Reading passage —
# How true is this? Article



## Thewife (Sep 3, 2007)

What Women Really Want in a Relationship | TIME.com

This seems true for me and my H

What do you all think?


----------



## Anon Pink (Jan 17, 2013)

Thewife said:


> What Women Really Want in a Relationship | TIME.com
> 
> This seems true for me and my H
> 
> What do you all think?


Very true for me!

Mr. Pink is a classic conflict avoider and when I'm upset he runs the other way. It's not like I'm banging the cabinet doors and shooting him nasty looks. He has begun to realize how his avoidance feels like emotional abandonment, which only exacerbates the underlying problem. 

He does the same thing with our kids and it really makes me angry because it leaves me to talk with them and see what's going on.... always me! More abandonment. When I bring it up to him he shrugs and says, "but you're so much better at dealing with that..." Okay then from now on I will ignore any and all tasks at which he holds a greater skill.


----------



## ScarletBegonias (Jun 26, 2012)

yup,I need full emotional openness in order to feel satisfied by the relationship.That elusive hiding your emotions crap is miserable.

I don't get satisfaction when he's angry or unhappy but I do gain a great sense of fulfillment from talking him through it and seeing him happy again.


----------



## canjad80 (Oct 31, 2011)

Not true at all for me. I identify much more with the male perspective in that article.

I'm not built for empathy. I'm a logical analyzer and a fixer. Emotions are like a foreign language to me, so if an SO is upset or angry, it usually just stresses me out. 

When I'm in a LTR, any sort of emotional discussion generally leaves me feeling insecure with the relationship. I feel closest to a partner when we're both happy.


----------



## Rowan (Apr 3, 2012)

Given material —

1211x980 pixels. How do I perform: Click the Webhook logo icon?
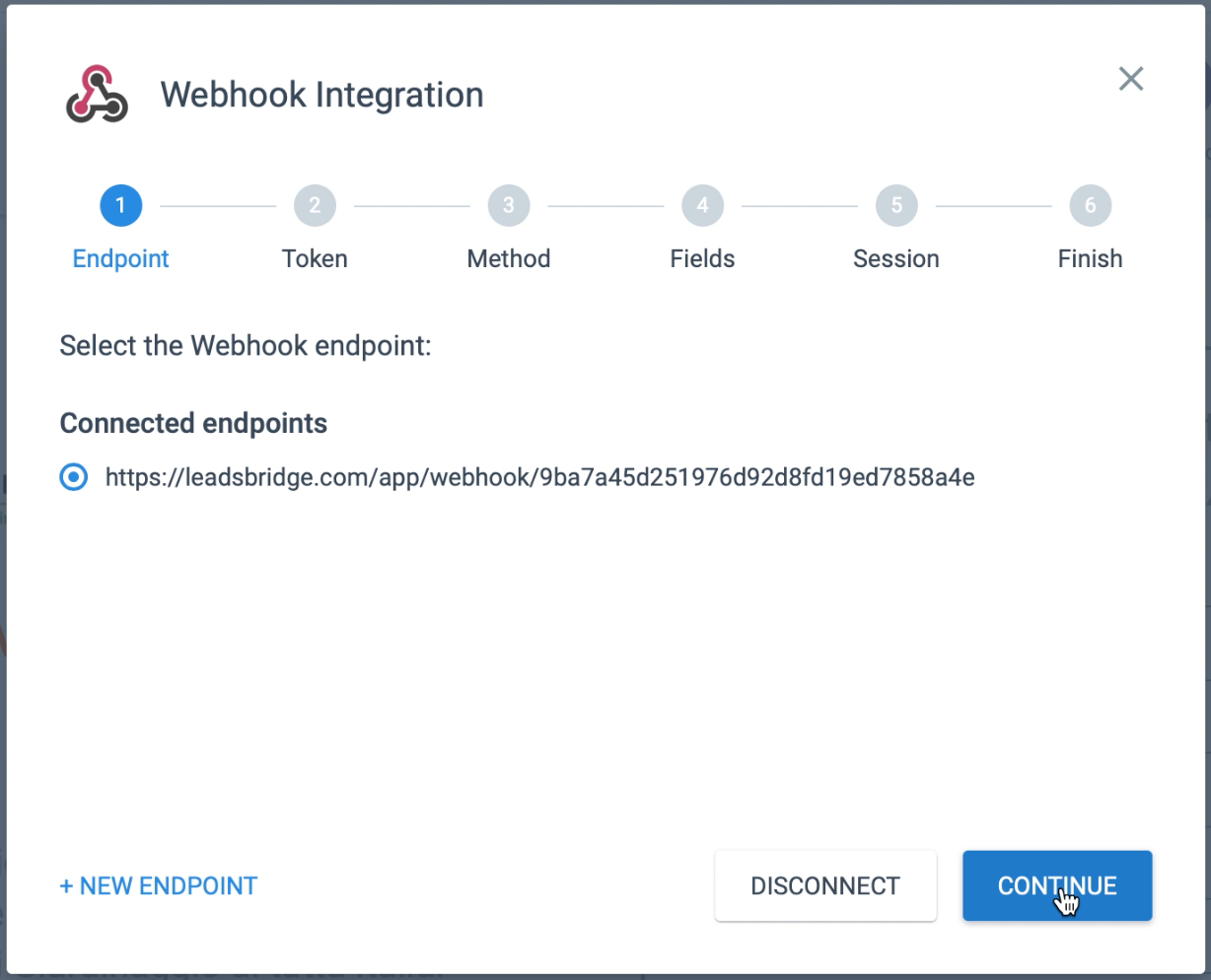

Set of tasks —
- 1) From the forum thread about the TIME article on what women want in a relationship, list every username that appears as a post heading.
- 2) Answer these questions about the forum thread about the TIME article on what women want in a relationship:
(a) What does Mr. Pink say when Anon Pink raises the issue of leaving talks with the kids to her?
(b) What does ScarletBegonias say she needs in order to feel satisfied by the relationship?
(c) How does canjad80 describe their own way of thinking?
- 3) Write the next part of the forum thread about the TIME article on what women want in a relationship, picking up right after the last line shown.

Answers —
- 1) Thewife, Anon Pink, ScarletBegonias, canjad80, Rowan

- 2)
(a) "but you're so much better at dealing with that..."
(b) Full emotional openness.
(c) As a logical analyzer and a fixer who is not built for empathy.

- 3)
I would way rather know my partner is upset and be able to discuss it and come to some sort of mutually agreeable resolution than to deal with stonewalling, denial of emotion, and conflict avoidance. Would I rather him be happy? Certainly. But I find that while men often claim to be "fixers" a fair number of them fall more into the "avoider" category. Can't we just have a calm discussion and resolve the issue rather than running from it, not talking about it, letting it fester into resentment, and doing all sorts of P-A stuff to "get back" at a partner who doesn't know you're unhappy because you won't talk about anything?


----------



## SimplyAmorous (Nov 25, 2009)

From the article....


> *the more communicative and empathetic men and women try to be in their relationships, the happier everyone is.*
> 
> “When women emphasize what makes them happy in the relationship and express it in a way their male partners can easily read, this gives their partner a satisfaction boost,” says Dr. Cohen. “Men, women want to know when you’re upset. Even if it is uncomfortable, expressing these emotions will make women feel better in the relationship.”
> 
> For both parties, the researchers stress the importance of simply trying to understand each other. “Demonstrating in some way that you are trying, even if you are not getting it right, is what’s most important for relationship satisfaction,” says Cohen.


 Agree 100%.....My husband can ALWAYS read my unhappiness... and he doesn't want it to be there... HE CARES....and when I am in tune with him...being careful to observe... (as he is more passive than myself-not wanting to burden anyone) ..the connection is always very strong.... He is high on the FEELING in his temperament profile (Feeling vs Thinking)... so his talking about his feelings and emphasizing with others comes pretty easy to him (when asked anyway, this never annoys him - odd for a man I suppose)....

...I sway back & forth on temperament tests from Thinking to Feeling... but as a woman, of course I love the open communication, I seek the logical as well as the Emotional...using them both in our relationships is where Wisdom resides !


----------



## Thewife (Sep 3, 2007)

SimplyAmorous said:


> From the article....
> 
> Agree 100%.....My husband can ALWAYS read my unhappiness... and he doesn't want it to be there... HE CARES....and when I am in tune with him...being careful to observe... (as he is more passive than myself-not wanting to burden anyone) ..the connection is always very strong.... He is high on the FEELING in his temperament profile (Feeling vs Thinking)... so his talking about his feelings and emphasizing with others comes pretty easy to him (when asked anyway, this never annoys him - odd for a man I suppose)....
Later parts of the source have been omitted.